Letzte Hilfe hat viele Facetten - Kursus vermittelt Wissen über Palliativversorgung

Sendenhorst

Was ist eigentlich die Letzte Hilfe? In der Tagespflege des St.-Elisabeth-Stifts zeigten Anke Witte und Nicole Grosse in einem Kursangebot, wie man Sterbenden zur Seite stehen kann.

Von und

Palliativmedizin und wie man mit Sterbenden umgeht, das lernten die Teilnehmerinnen im Rahmen der von der „Heinrich und Rita Laumann-Stiftung“ angebotenem „Letzte Hilfe“-Kurses in der Tagespflege St. Elisabeth durch die Referentinnen Anke Witte (l) und Nicole Grosse (3.v.l.) in Sendenhorst. Foto: St.-Elisabeth-Stift

Erste Hilfe kennt jeder. Doch was ist die Letzte Hilfe? In der Tagespflege des St.-Elisabeth-Stifts zeigten Anke Witte und Nicole Grosse in einem Kursangebot, wie man Sterbenden zur Seite stehen kann.

Ob Angehörige, Freunde, Lebenspartner oder -partnerinnen: Die Beweggründe der 15 Teilnehmerinnen, den Kursus zu besuchen, waren vielseitig, heißt es in einem Bericht des Elisabeth-Stiftes. „Wie gehe ich damit um, wenn jemand nicht will“, eine Frage, die viele vor Ort beschäftigte. Die beiden examinierten Krankenpflegerinnen und Fachkräfte für Palliative Care gaben in ihrem Vortrag als Expertinnen für die Pflege in der letzten Lebensphase Antworten verschiedenen Fragen.

Den Menschen mit all seinen Sorgen sehen

Palliativmedizin – viele kennen sie, damit auseinander setzen wollen sich aber die wenigsten. Das griechische Wort „pallium“ steht für Mantel, beziehungsweise Ummanteln, erläuterte Nicole Grosse. „Genau das wollen wir. Wir wollen den Menschen umfassend sehen mit all seinen Sorgen und Bedürfnissen und ihn nicht nur auf seine Erkrankung reduzieren“, erklärte sie.

Im Mittelpunkt der Veranstaltung stand insbesondere die Normalität des Sterbens. Anke Grosse verdeutlichte: „Palliativversorgung geht jeden etwas an.“ Doch Sterben als Teil des Lebens, „das ist leicht gesagt“, stellte sie ebenfalls fest.

In insgesamt vier Modulen vermittelten die Referentinnen Wissenswertes rund um die Thematik.
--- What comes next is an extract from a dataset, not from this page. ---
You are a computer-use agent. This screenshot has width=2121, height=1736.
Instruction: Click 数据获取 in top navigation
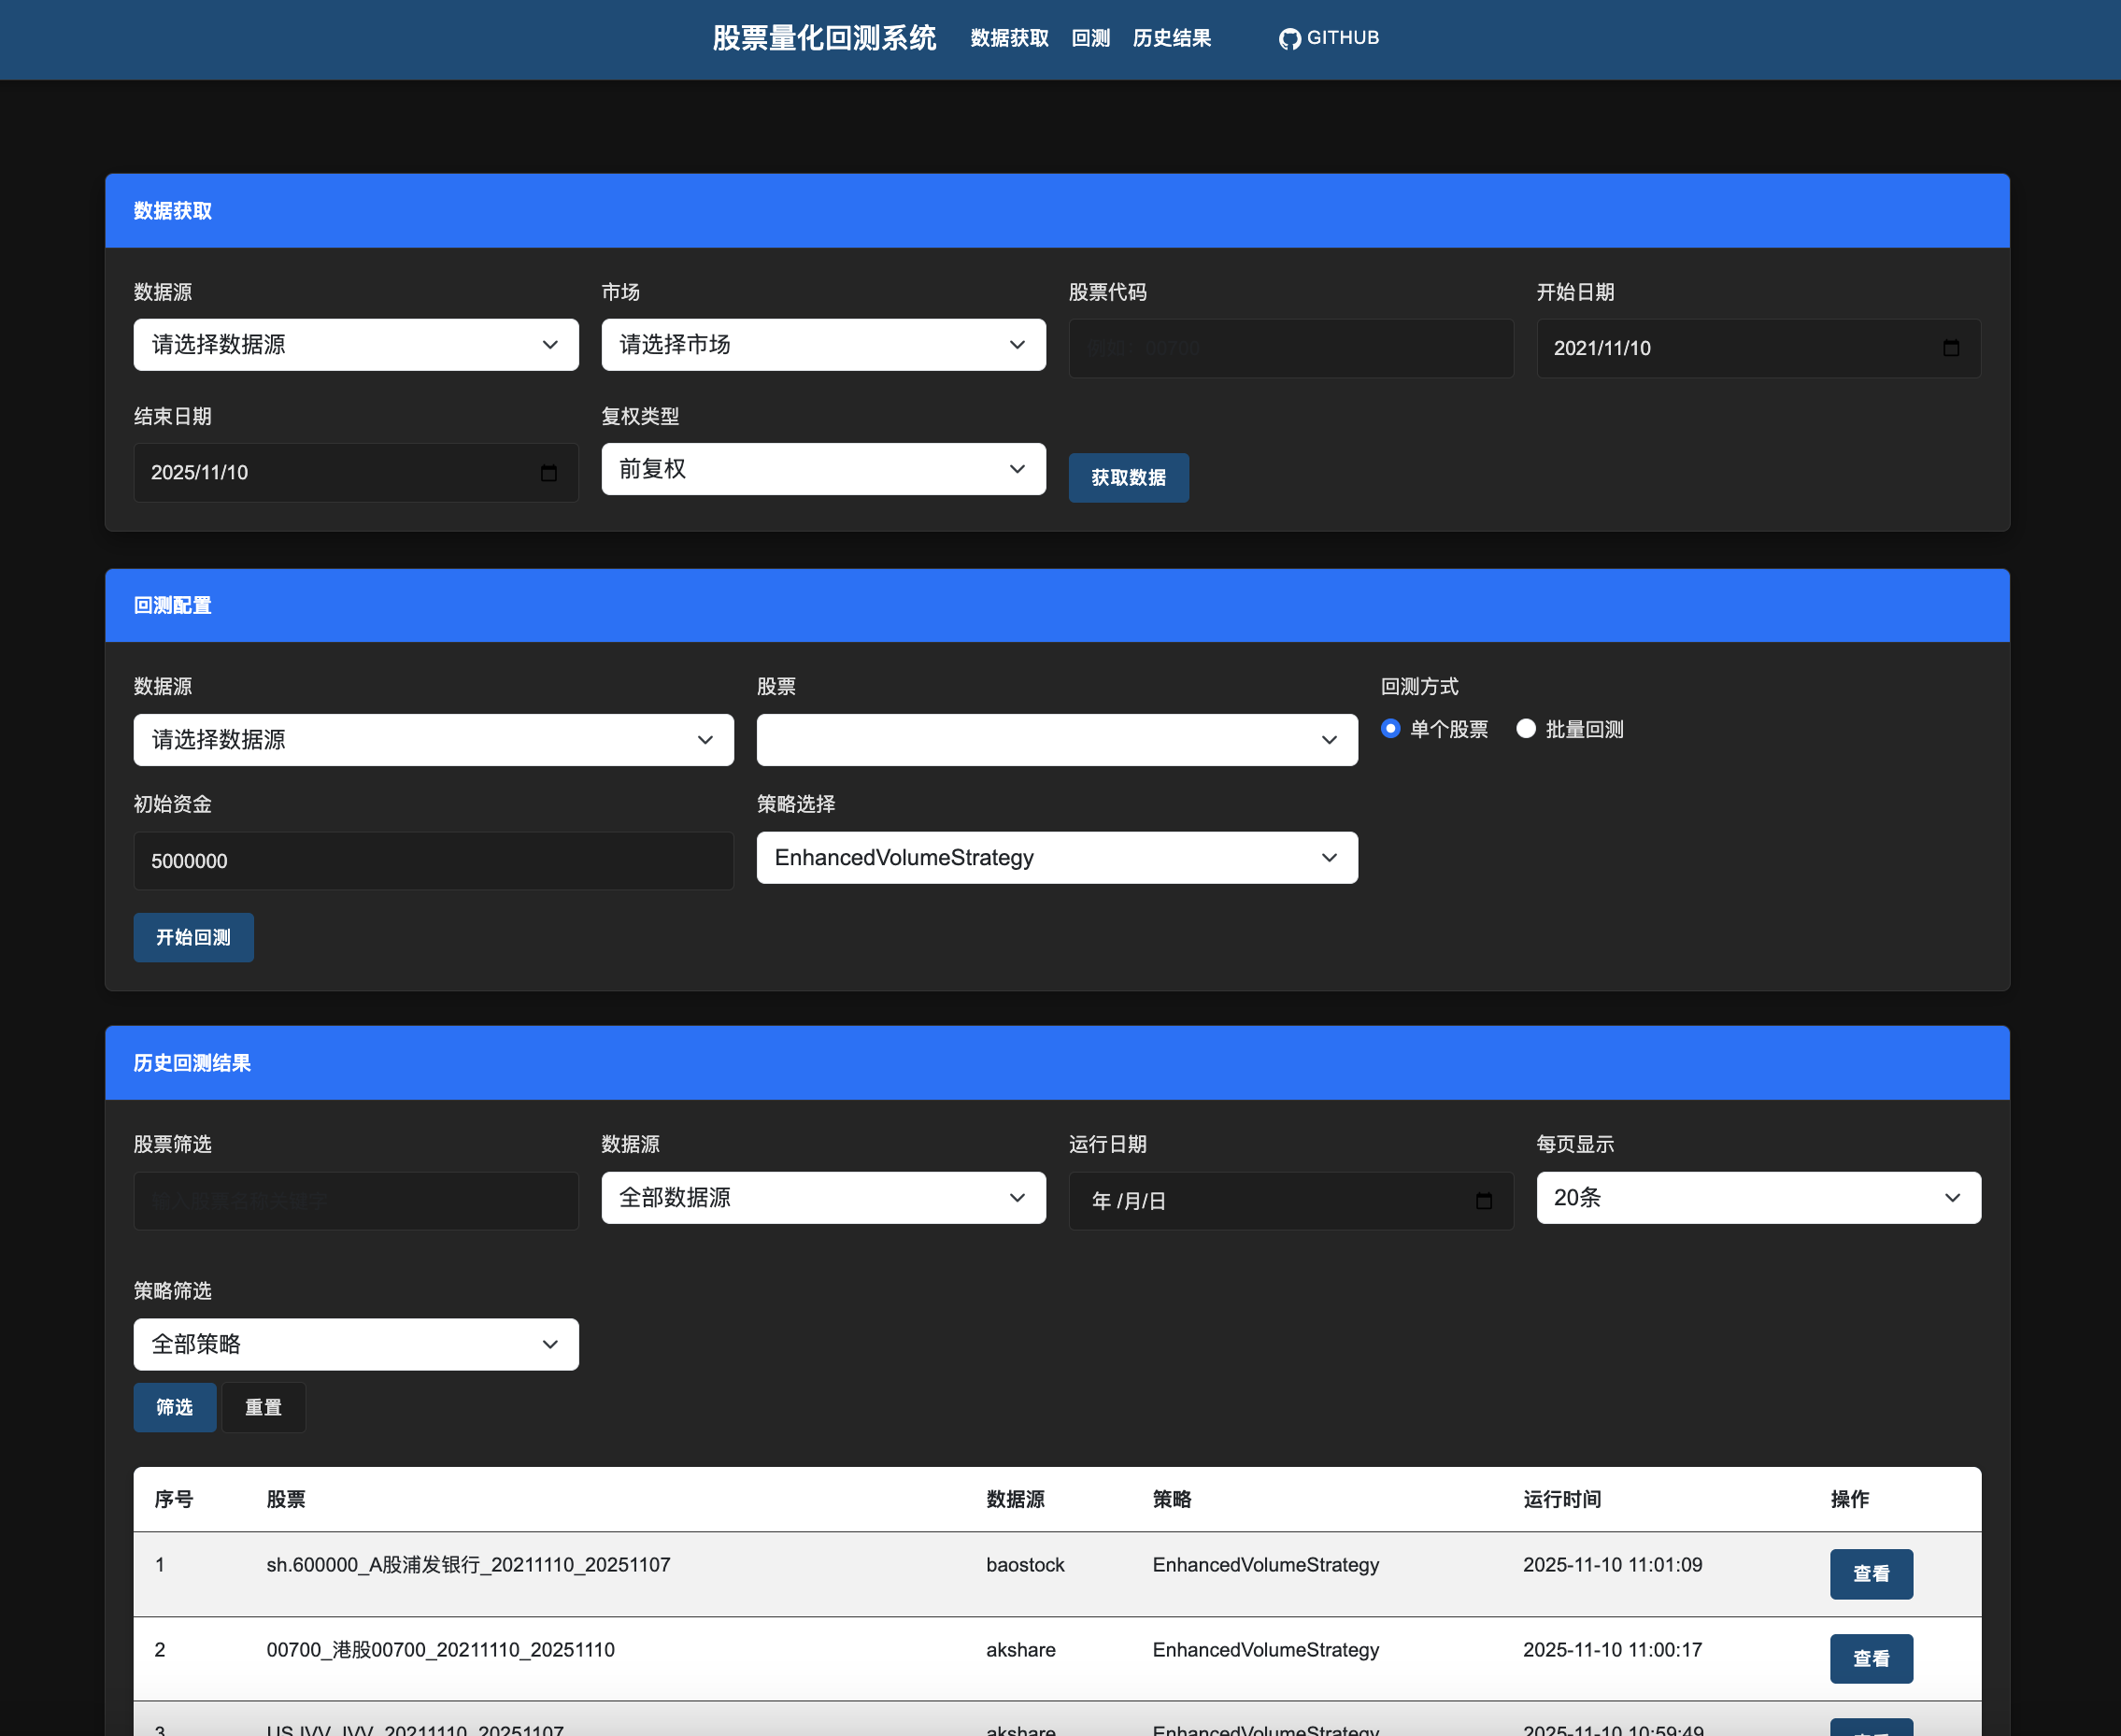coord(1009,38)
Sterben als Teil des Lebens, Vorsorgen und Entscheiden, Leiden lindern und Abschied nehmen seien die vier Säulen der Letzten Hilfe, erfuhren die Teilnehmerinnen.

Sterbeprozess

Doch wann beginnt eigentlich der Sterbeprozess? Körperlich, psychisch, sozial, existenziell und spirituell – in einem Sterbenden geht viel vor in seinen letzten Stunden. Wer den Sterbeprozess besser versteht, der kann mit seinem Wissen auch „Letzte Hilfe“ leisten. Um den Anwesenden diese letzte Phase zu verdeutlichen, zeigten die Referentinnen unter anderem einen eindrucksvollen Film. Der Beitrag zeigte die biologischen Abläufe des Körpers vor dem Verscheiden.

Außer den Vorträgen hatten die Teilnehmerinnen auch die Möglichkeit, bei einem kleinen Imbiss ins Gespräch zu kommen. Der Austausch über die Unterschiede und die Gemeinsamkeiten, die die Thematik mit sich brachte, sorgte für interessante Unterhaltungen.
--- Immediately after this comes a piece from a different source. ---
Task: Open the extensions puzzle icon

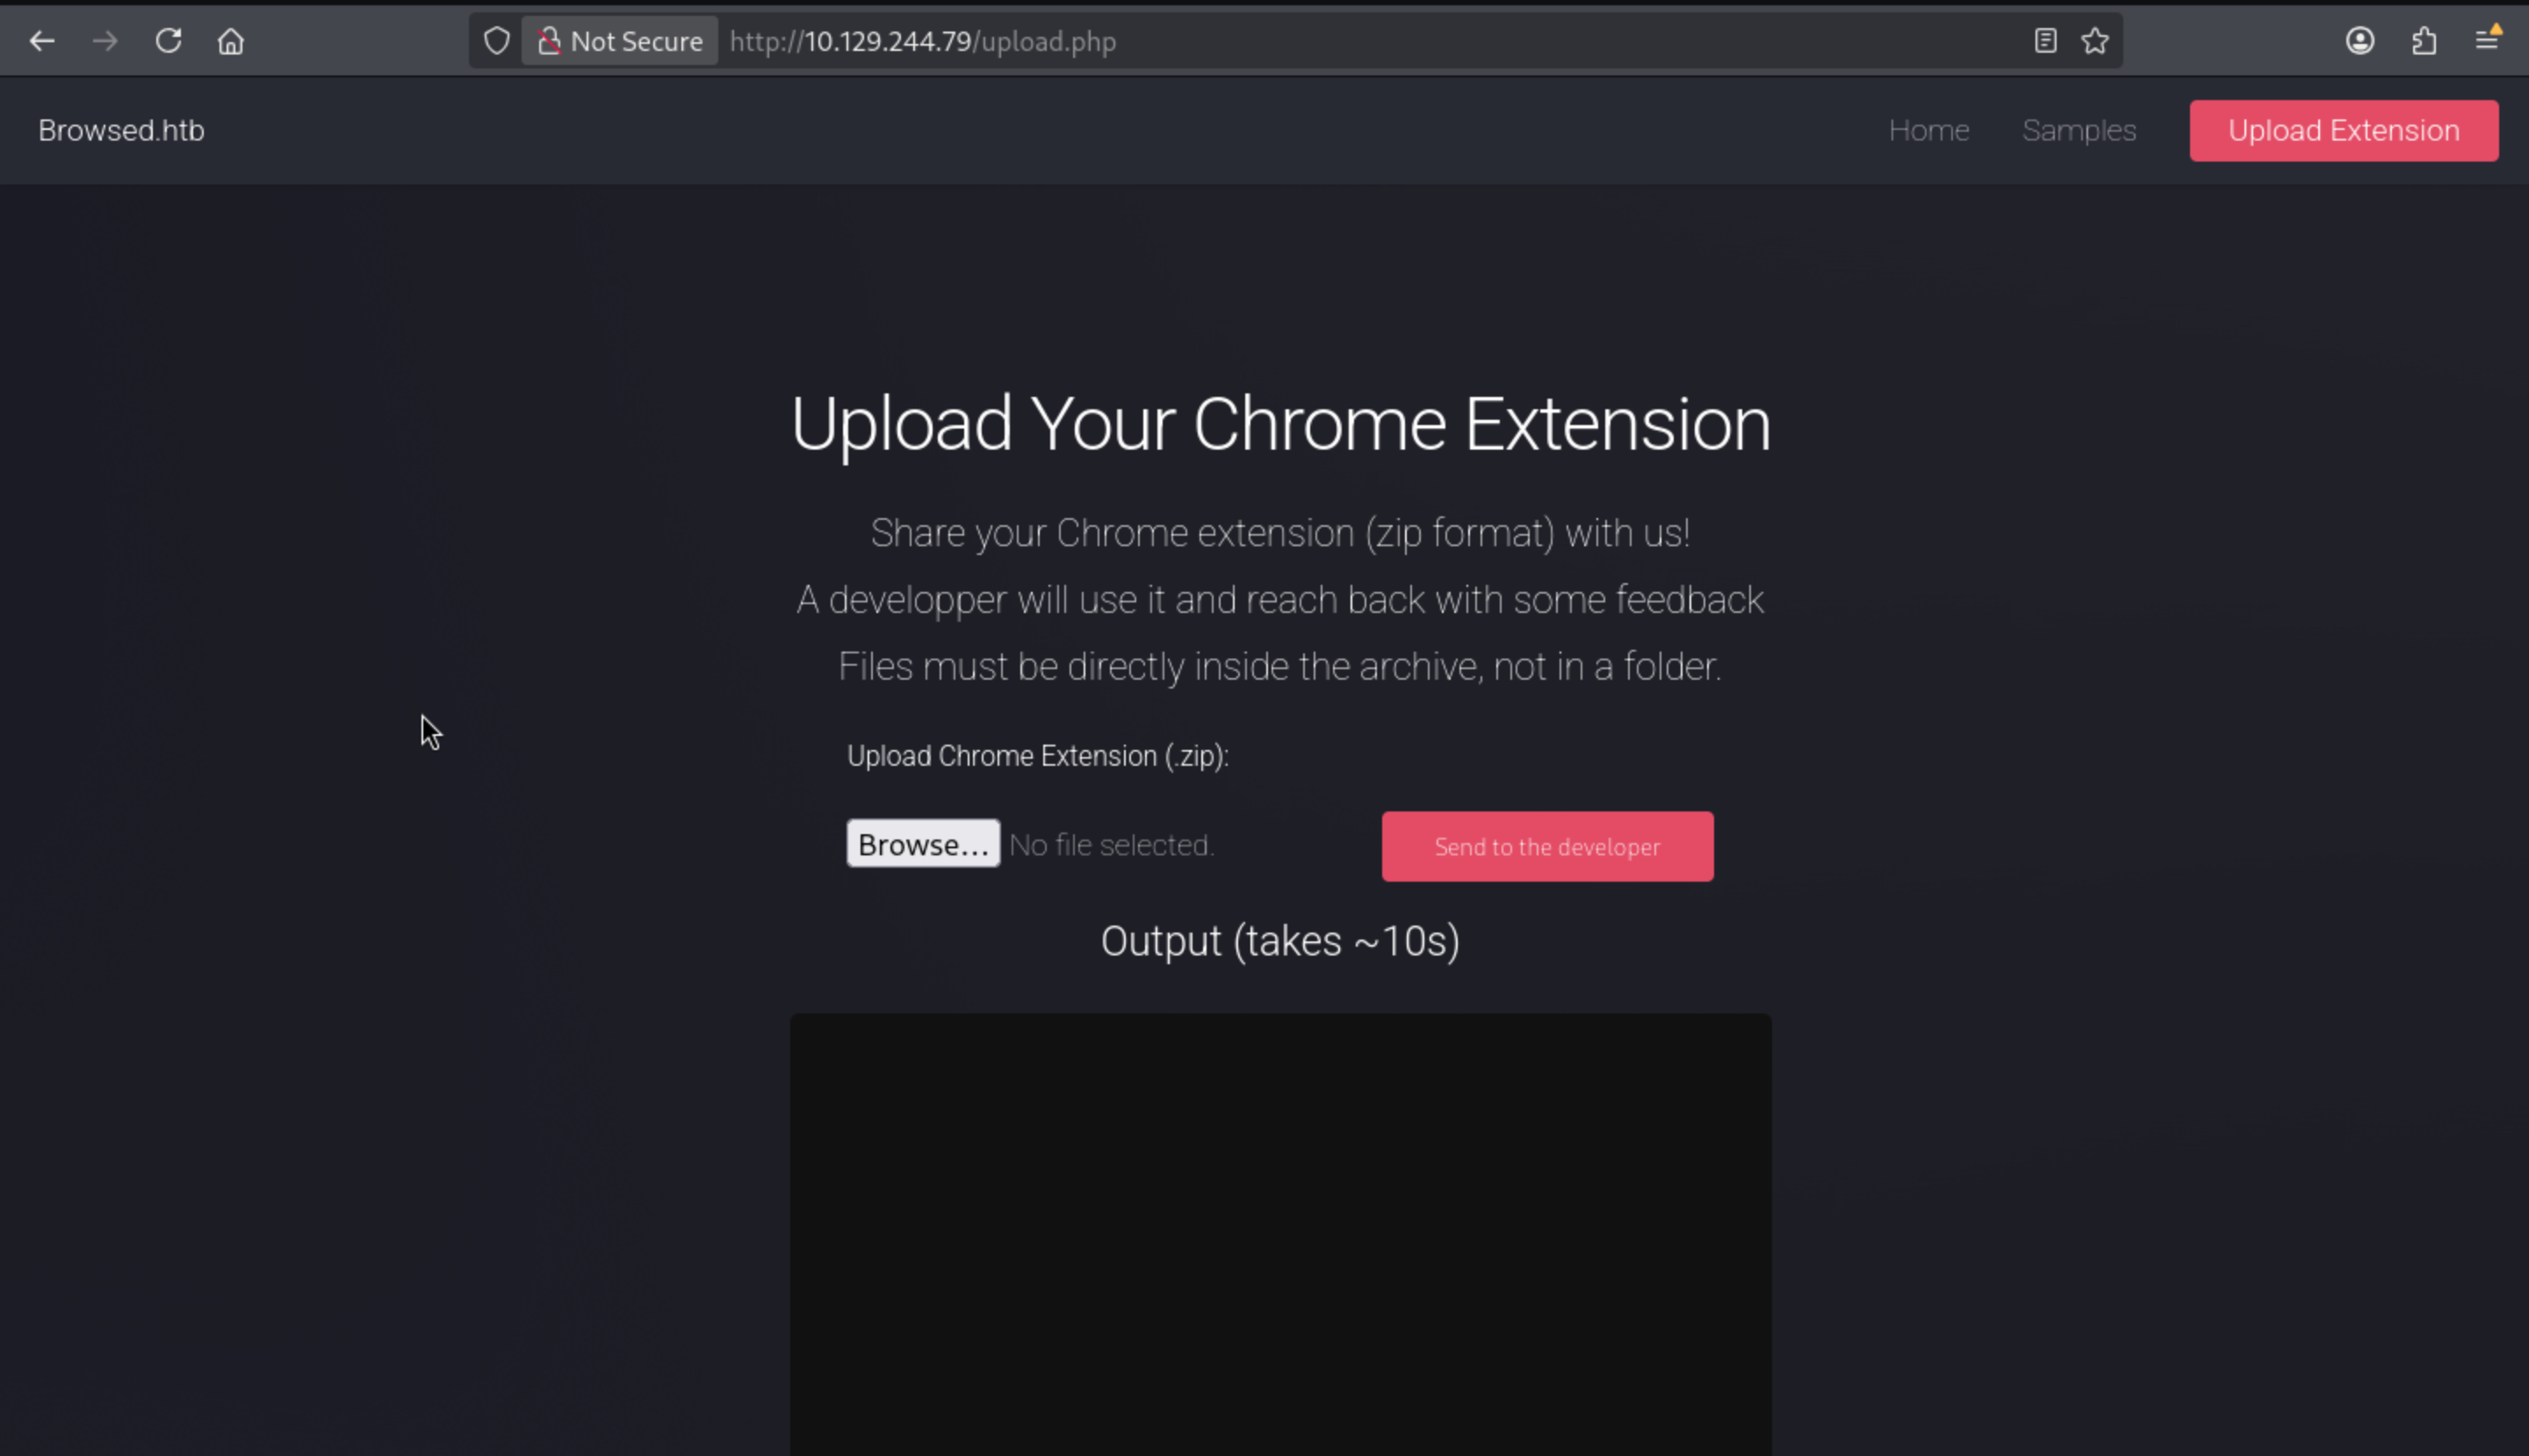Action: (x=2424, y=41)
Das Angebot fand in Zusammenarbeit mit der Seniorenberatung der „Heinrich und Rita Laumann-Stiftung“ statt. „Wir sind sehr zufrieden, dass das Angebot von so vielen Interessierten angenommen wurde“, freute sich Angelika Reimers von der Seniorenberatung abschließend.